No dia 14 de setembro de 2023, uma equipa de mergulhadores da nossa Escola — composta por Luís Mota, Delfim Trancoso, Filipe Severino e Sérgio Guimarães — mergulhou no local assinalado e confirmou, de forma inequívoca, a identidade do naufrágio: tratava-se de fato do rebocador Marialva, cuja localização permanecia desconhecida desde o seu afundamento.

O naufrágio encontra-se, atualmente, muito desfeito e praticamente assoreado, com apenas algumas estruturas visíveis acima do nível da areia, entre elas a caldeira. Está situado a aproximadamente 27 metros de profundidade, nas imediações do batelão Cantanhede.

Batelão Cantanhede
O batelão Cantanhede encontra-se naufragado a cerca de 3 milhas da costa, alinhado com a foz do Rio Douro, a uma profundidade de aproximadamente 27 metros, com orientação sul-norte, repousando sobre fundo de areia.
A embarcação foi visitada pela primeira vez em 19 de junho de 1987 pelos mergulhadores Óscar Felgueiras e Manuel Humberto. Na época, o batelão ainda se encontrava razoavelmente intacto, com os dois porões bem definidos, casa do leme à popa, guincho à proa, uma divisão sob o convés da popa contendo um fogão a lenha.

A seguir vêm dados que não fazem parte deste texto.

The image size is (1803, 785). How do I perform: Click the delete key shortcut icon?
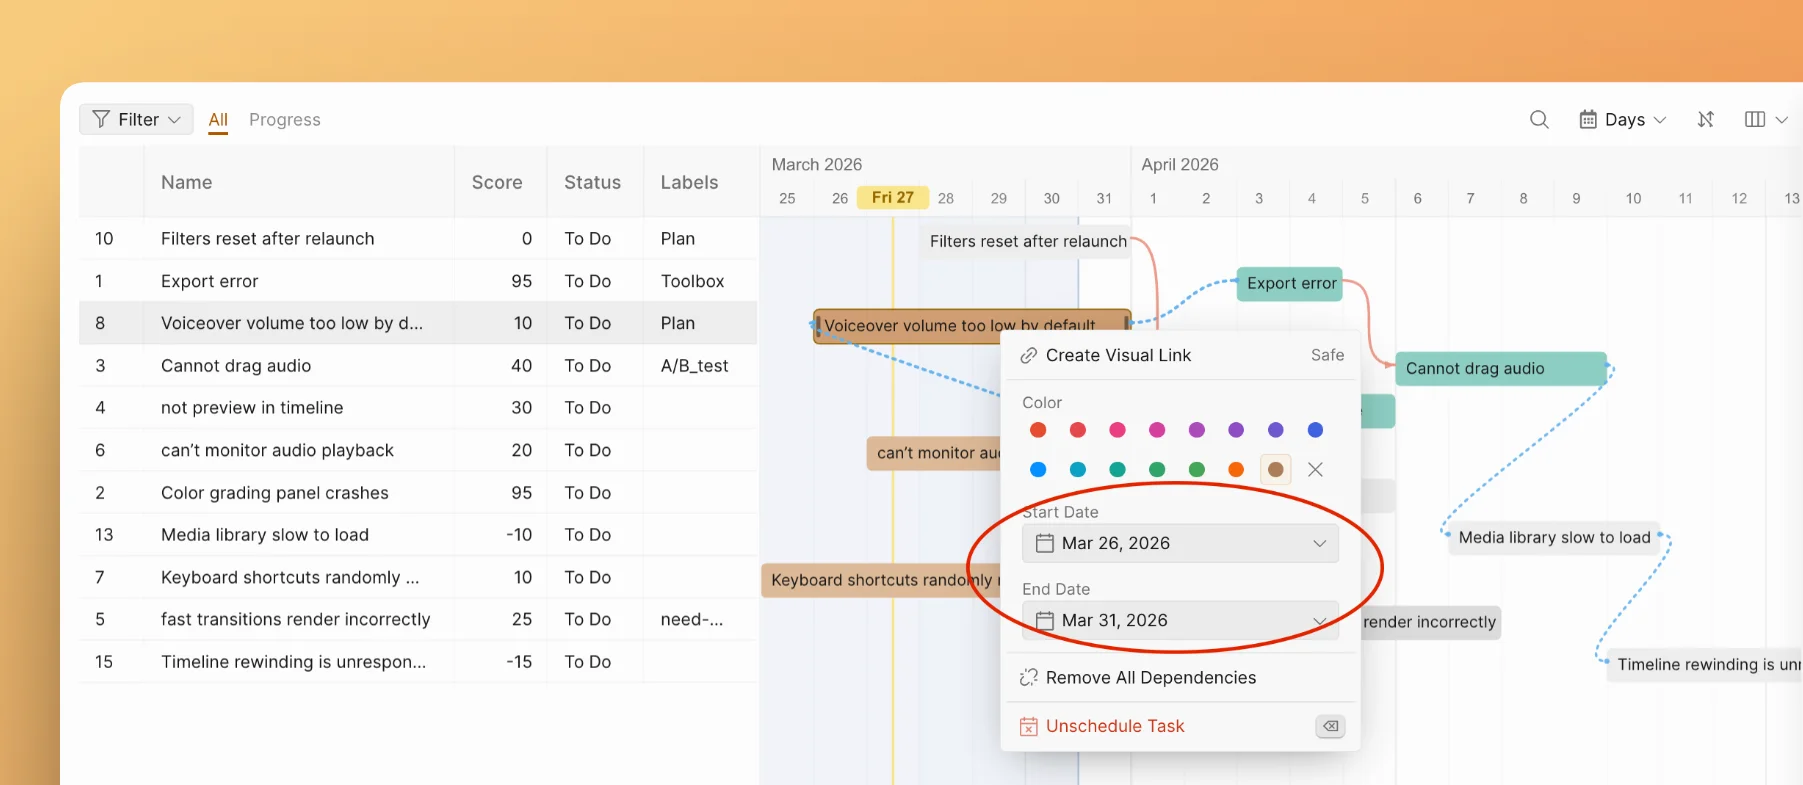(1330, 727)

Actualmente, o Cantanhede está em estado avançado de degradação, com as estruturas de proa e popa desaparecidas, podendo ser observados apenas e parcialmente os dois porões de carga e um pequeno convés na popa. Ainda assim, é possível distinguir parte da carga original — cimento petrificado pelo contacto com a água, formando uma estrutura semelhante a um rochedo no interior da embarcação.